作者
Shitao Wang,Lixin Qiao,Jinlong Li,Shu Zhang,Shenghang Zhang,Xiangchun Zhuang,Yu Zhao,Xiaofan Du,Bin Xie,Kai Chen,Ruling Du,Qingrui Kong,Zhaolin Lv,Zili Cui,Shanmu Dong,Gaojie Xu,Michel Armand,Guanglei Cui
摘要
The instability of lithium salts within the electrolyte has consistently posed a significant challenge to next-generation lithium-ion batteries. The most commercialized lithium hexafluorophosphate (LiPF6) suffers from ligand abstraction, causing excessive formation of erosive HF at elevated temperatures. Another promising salt of lithium difluoro(oxalato)borate (LiDFOB), featuring hydrophilic/lithiophilic carbonyl groups, possesses high moisture sensitivity and insufficient dissociation in electrolytes. Herein, we propose an anion-skeleton editing strategy that increases the fluoride ion affinity of the parent Lewis acid while reducing its interaction with H+/Li+ by replacing the carbonyl groups in DFOB- anion with hydrophobic/lithiophobic -CF3 groups.
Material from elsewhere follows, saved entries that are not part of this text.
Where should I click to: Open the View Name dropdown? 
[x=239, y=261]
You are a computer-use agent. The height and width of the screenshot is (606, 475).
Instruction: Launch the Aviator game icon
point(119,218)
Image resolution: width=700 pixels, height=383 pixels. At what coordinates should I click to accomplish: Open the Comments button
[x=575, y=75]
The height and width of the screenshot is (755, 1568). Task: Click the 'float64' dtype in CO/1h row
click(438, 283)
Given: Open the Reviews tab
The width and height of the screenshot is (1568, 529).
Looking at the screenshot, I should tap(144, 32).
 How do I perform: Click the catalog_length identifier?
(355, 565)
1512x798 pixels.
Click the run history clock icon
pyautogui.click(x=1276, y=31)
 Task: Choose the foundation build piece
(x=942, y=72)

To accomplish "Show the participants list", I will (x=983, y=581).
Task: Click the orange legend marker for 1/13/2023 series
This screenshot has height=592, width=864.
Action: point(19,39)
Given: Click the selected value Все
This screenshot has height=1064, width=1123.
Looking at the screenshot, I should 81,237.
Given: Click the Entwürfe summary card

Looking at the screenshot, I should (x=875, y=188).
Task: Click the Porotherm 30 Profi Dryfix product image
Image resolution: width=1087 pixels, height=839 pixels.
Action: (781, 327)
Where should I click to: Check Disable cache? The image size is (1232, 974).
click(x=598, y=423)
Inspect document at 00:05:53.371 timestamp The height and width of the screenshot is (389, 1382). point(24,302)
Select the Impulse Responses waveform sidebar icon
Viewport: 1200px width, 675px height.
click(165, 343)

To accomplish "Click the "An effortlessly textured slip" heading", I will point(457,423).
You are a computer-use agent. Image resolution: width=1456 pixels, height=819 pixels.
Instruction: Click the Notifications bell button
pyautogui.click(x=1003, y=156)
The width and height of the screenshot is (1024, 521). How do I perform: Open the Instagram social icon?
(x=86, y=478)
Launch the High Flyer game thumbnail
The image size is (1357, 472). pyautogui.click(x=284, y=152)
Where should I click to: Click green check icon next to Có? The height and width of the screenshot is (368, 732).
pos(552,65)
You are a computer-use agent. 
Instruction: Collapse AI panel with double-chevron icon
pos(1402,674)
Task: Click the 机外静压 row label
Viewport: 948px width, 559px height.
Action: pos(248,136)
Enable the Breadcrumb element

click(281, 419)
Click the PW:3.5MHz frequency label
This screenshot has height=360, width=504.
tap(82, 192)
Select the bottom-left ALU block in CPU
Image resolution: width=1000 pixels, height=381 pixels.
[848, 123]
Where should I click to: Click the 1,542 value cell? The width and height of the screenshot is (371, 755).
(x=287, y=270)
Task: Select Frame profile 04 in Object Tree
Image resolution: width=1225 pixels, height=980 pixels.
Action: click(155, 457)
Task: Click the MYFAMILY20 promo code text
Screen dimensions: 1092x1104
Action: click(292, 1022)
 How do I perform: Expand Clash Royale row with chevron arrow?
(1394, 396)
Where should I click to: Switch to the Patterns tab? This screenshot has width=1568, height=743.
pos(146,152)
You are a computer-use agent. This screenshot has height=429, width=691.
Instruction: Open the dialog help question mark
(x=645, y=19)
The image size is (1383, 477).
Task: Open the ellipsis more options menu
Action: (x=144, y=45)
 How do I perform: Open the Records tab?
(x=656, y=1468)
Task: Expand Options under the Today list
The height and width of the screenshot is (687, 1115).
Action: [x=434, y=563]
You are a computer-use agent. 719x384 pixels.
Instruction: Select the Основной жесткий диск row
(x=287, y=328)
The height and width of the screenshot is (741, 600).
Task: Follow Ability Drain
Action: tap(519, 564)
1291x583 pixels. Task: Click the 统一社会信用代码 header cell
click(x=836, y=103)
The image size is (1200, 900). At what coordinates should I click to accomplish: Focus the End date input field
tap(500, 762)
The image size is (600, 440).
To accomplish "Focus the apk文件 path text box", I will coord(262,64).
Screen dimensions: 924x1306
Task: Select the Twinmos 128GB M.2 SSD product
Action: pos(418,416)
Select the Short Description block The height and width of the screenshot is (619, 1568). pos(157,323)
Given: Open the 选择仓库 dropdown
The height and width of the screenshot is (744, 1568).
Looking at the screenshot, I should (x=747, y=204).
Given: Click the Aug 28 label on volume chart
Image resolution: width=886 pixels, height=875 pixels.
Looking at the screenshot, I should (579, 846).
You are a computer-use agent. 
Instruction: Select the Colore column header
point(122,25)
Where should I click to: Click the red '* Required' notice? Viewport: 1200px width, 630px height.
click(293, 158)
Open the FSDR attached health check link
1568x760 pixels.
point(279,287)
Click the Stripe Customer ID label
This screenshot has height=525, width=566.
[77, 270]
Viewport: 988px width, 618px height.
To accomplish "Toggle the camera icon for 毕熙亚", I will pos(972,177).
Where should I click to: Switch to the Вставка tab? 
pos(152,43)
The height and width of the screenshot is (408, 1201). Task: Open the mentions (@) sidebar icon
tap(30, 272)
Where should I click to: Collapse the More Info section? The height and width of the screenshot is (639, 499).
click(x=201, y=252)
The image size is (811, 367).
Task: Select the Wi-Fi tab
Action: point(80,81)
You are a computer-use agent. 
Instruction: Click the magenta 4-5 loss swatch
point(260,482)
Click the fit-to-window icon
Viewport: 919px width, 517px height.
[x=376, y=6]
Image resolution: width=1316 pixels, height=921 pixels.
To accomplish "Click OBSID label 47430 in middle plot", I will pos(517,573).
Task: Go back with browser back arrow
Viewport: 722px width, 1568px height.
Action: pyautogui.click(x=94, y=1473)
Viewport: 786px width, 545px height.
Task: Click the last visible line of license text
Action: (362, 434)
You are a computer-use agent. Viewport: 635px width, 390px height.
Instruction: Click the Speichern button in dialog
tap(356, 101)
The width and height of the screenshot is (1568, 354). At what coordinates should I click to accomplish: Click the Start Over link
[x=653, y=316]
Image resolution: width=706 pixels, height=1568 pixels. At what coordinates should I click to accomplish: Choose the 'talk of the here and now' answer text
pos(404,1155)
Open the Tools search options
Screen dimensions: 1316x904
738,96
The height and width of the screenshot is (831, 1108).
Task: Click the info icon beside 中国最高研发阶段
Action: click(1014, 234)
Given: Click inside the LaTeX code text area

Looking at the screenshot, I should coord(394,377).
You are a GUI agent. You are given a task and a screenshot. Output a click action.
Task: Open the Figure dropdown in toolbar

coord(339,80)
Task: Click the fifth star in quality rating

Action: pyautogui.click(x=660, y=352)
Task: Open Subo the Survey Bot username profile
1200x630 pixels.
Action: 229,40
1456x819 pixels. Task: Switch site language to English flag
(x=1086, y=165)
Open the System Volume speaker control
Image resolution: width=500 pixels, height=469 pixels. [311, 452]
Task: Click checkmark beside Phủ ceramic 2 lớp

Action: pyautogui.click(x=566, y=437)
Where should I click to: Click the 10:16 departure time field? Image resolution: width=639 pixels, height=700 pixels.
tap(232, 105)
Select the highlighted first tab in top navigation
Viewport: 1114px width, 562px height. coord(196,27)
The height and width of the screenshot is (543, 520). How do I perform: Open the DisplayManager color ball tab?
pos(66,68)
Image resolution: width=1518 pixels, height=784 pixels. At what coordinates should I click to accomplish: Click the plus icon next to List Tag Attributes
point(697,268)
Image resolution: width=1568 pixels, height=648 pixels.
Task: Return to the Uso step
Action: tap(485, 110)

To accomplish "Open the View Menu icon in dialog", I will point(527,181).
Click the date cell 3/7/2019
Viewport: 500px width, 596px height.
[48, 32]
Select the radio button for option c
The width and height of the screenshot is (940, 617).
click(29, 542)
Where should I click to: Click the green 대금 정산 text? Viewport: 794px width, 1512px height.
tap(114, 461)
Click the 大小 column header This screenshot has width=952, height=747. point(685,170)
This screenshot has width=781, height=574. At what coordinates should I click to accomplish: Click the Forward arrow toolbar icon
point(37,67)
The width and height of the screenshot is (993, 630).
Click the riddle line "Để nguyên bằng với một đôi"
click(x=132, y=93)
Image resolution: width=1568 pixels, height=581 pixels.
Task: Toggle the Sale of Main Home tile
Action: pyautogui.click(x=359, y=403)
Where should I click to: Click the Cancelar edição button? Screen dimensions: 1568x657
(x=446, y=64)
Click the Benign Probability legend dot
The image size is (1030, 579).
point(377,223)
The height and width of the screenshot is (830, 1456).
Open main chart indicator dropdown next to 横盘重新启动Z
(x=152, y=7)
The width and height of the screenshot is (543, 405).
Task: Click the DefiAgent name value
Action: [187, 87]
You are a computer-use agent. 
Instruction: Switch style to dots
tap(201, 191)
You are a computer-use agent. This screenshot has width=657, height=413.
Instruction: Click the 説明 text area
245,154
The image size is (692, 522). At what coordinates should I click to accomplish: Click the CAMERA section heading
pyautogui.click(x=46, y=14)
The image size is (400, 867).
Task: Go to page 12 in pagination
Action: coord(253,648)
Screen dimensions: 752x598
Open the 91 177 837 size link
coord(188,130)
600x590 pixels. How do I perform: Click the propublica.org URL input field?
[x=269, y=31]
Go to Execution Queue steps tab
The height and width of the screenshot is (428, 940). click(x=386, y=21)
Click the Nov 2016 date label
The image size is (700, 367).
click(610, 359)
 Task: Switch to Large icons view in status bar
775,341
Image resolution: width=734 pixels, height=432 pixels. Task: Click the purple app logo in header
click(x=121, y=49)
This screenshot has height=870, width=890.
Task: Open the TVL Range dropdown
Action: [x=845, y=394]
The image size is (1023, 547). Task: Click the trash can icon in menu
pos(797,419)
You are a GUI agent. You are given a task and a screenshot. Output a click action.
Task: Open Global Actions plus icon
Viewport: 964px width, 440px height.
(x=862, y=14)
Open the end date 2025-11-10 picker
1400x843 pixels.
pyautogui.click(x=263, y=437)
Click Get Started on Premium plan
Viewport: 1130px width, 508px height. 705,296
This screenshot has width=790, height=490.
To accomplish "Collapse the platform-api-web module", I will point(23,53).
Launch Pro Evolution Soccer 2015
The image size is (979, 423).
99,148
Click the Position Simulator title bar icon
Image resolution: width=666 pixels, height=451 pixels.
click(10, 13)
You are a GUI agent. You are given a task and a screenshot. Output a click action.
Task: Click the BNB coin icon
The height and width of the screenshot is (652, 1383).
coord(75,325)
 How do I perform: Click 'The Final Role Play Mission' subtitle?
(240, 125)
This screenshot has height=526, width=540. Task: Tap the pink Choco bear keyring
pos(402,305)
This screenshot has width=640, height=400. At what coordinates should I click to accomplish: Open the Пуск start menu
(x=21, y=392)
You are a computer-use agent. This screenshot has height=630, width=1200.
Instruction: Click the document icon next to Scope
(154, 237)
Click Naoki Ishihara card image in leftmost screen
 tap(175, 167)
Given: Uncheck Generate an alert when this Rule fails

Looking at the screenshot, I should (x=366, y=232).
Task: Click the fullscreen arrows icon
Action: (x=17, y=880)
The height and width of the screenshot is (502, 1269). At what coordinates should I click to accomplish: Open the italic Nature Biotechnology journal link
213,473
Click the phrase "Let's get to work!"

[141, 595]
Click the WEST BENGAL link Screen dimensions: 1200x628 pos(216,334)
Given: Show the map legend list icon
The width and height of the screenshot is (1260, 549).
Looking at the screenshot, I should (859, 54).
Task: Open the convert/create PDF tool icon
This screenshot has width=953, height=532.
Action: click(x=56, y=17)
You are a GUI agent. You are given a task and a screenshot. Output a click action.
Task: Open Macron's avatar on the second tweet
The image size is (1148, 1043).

The lithium salt alternative, lithium 2,2-difluoro-4,4,5,5-tetrakis(trifluoromethyl)−1,3,2-dioxaborolan-2-uide (LiDFTFB), has been successfully synthesized and serves as a well-balanced salt in terms of moisture stability, thermal stability, electrochemical stability, ionic conductivity, solubility, and aluminum foil passivation, outperforming LiPF6 and LiDFOB. Even at an elevated temperature of 50 °C, LiDFTFB endows 1 Ah graphite | |LiNi0.8Mn0.1Co0.1O2 pouch cells with enhanced cycling stability (81.7% retention after 650 cycles, 0.5 C charge and 0.5 C discharge, 1 C = 200 mA g-1). This work emphasizes the critical importance of strategically modulating anion chemistries to promote the development of the next-generation lithium-ion batteries. The instability of conventional lithium salts poses a challenge for next-generation batteries. Here, the authors introduce LiDFTFB, a new salt that exhibits improved stability and enables high-energy batteries to retain 81.7% capacity after 650 cycles at 50°C.